Birey bazında ‘unuttuklarımız’ olduğumuz görüşündeyim halâ, çünkü bizi üzen ya da cesaret veren ne varsa hatırladığımız, hatırlıyorsak eğer bir hamle yapmamız gerektiğinde elimizi ayağımızı bağlayan ya da bizi yerimizde durdurmayan şeyi, ona karşı koymak da elimizde demektir. “Bir seferinde yine bunu yapmıştım da şu gelmişti başıma”mız varsa eğer, o şeyi yapmak ya da yapmamak arasında tutarlı bir akıl yürütebiliriz. İnatlaşabiliriz bu sayede, kendimizle, ancak hatırlıyorsak eğer, hangi yaşanmışlığın ya da yaşanmamışlığın etkisinde olduğumuzu.

(İyi) hatırlamadığımız ama bir zamanlar çok etkisinde kaldığımız bir deneyim söz konusu ise, ayrıntılar öyle silikleşmiştir ki, düşünüp de üzülmemek uğruna öyle arkalara itmiş, çağrışımları öyle engellemişizdir ki, bütün benzer vakalar birbirinden bağımsız hal alır. Neden sonuç ilişkisinden kopmuşuzdur, tutarlı öngörülerde bulunamayız. Dejavudur yaşadığımız ‘yeni’ ne varsa, bir yerlerden tanıdıktır bu olanlar ama netleşemeyiz bir türlü. Daha evvel hangi mantıksal dayanıklarımız sebep olduysa o hataya düşmemize, farkında olmadan yine aynı basamakları izleyip yine aynı sonuca varırız. Haliyle başımıza gelenler, unuttuklarımızdan beslenir ve sonunda yaşamımızı ele geçirir.

Toplum bazında ise, hangisi olduğumuzu bu son günlerde daha çok düşündüm işte. Aklıma sürekli Uğur Mumcu’nun bir köşe yazısında “Biz unutkan bir ulusuz. Olanları bitenleri çabuk unuturuz.
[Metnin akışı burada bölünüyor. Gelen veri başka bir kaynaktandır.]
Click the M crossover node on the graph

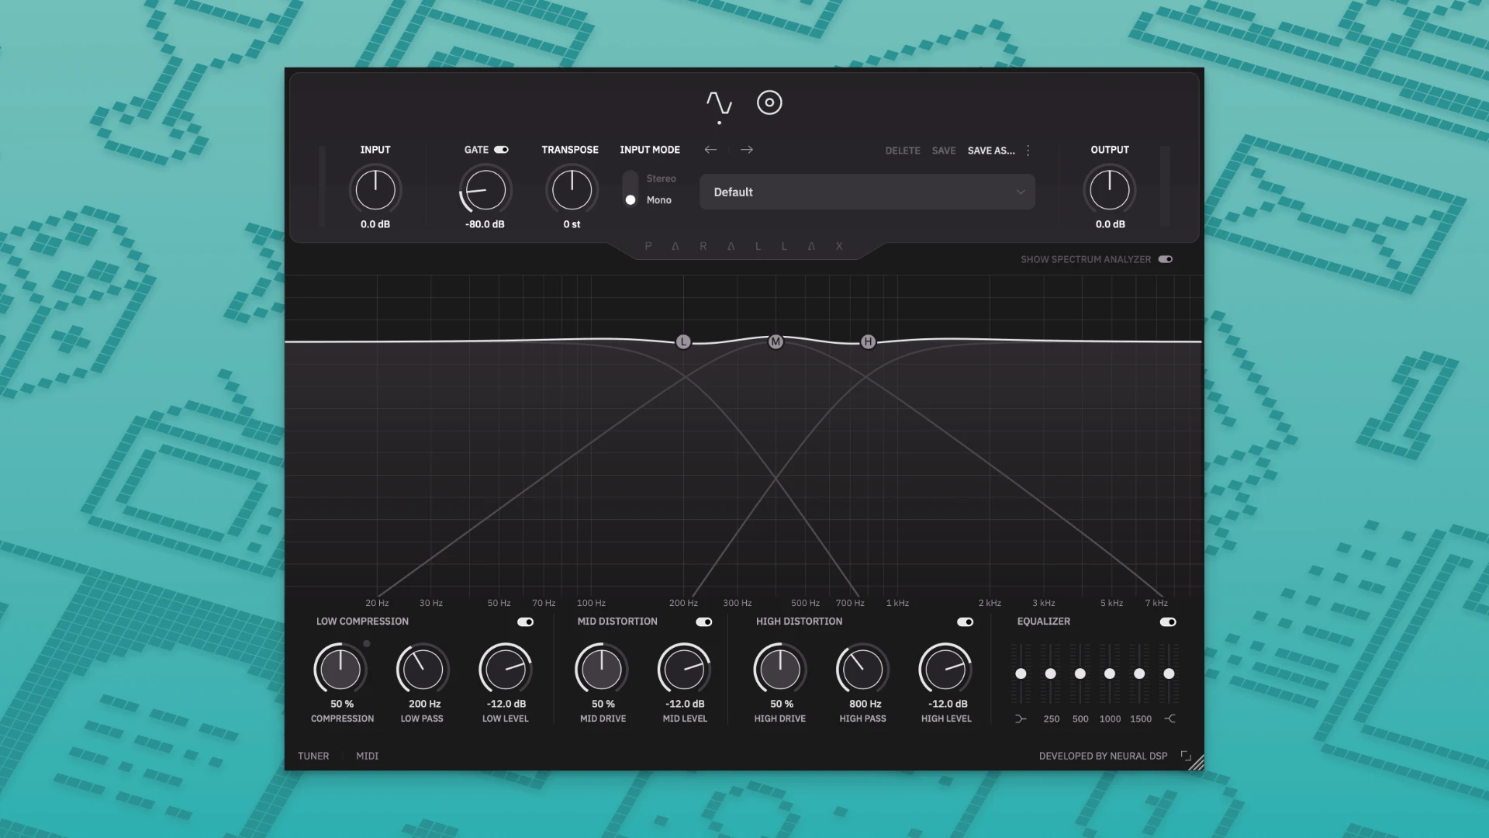(x=775, y=341)
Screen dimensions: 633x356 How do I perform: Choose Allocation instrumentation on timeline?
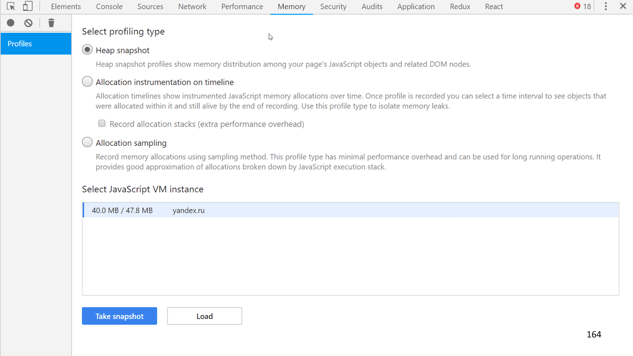[x=87, y=82]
Bugün yarın kanlı olaylar için yas tutarız, sonra, daha önceki olaylar gibi bu son kanlı olay da unutulur.” dediği geldi, kim bilir hangi kanlı olay için söylemişti bunları dedim, unutmamızdan korktum. “Değiliz işte, bak neleri unutmadık bunları da unutmayacağız” diyebilmek istedim, bilemedim.

Yalnız bu son İsrail olayına odaklanmadan-kesinlikle önemini yadsımaktan değil-, bu yazının genelleyici ruhuna yaraşır şekilde tüm hatrımızdakileri gözden geçirelim. Sen unutmadın, ben unutmadım ya peki kim unuttu devletlerin hain oyunlarını?

“Hatırlıyorum arkadaş, yaptığın katliamları, silahsız sivillere nicedir işkencedesin biliyorum, oyunlarına alet olmadılar başkalarını da etmeyecekler diye içeri tıktıklarını, yakıp yıktıklarını, öldürdüğün süründürdüğün susturduğun aydınlarımı, ‘asmayıp da beslediklerin’ kaldıysa eğer-ki kaldı- hepsini hatırlıyorum. Tarihi kendi fikrince yazdırdın, karalamaya yeltendin genç dimağlarımızı da ondan bu ‘unutkanlık’, ondan, bu dünyayı yadsımak, sürekli bir ayak uydurma çabası, senden gelen derdi buyredip ‘kendi’ derdimizde boğulduğumuz ondan, biliyorum. ‘Senden her şey beklenir’ diyemeyeceğim çirkinlikteyken sen, yaptıklarına alışamamak, normal karşılamamak ve tepkili kalmak için zorluyorum kendimi, güzeli unutmamak için… Unuttuklarım, sıradanlaştırdıklarım kuşatmasın diye çevremi, senden öğrendiğim sınava hazırlanma taktiklerini hayatıma işledim, sınavını verebilmek için… Okuyor, dinliyor, yazıyor, anlatıyorum… Sınıftan mı atarsın, tek ayak üstünde mi bekletirsin, sıfır mı verirsin, tutar yine ‘hak etti o’ mu dersin? Bir gün gel, neleri hak ettiğimizi karşılaştıralım, ama yenen, yiyen olsun bu sefer…” diyor bizim mahallenin Sakin’lerinden biri…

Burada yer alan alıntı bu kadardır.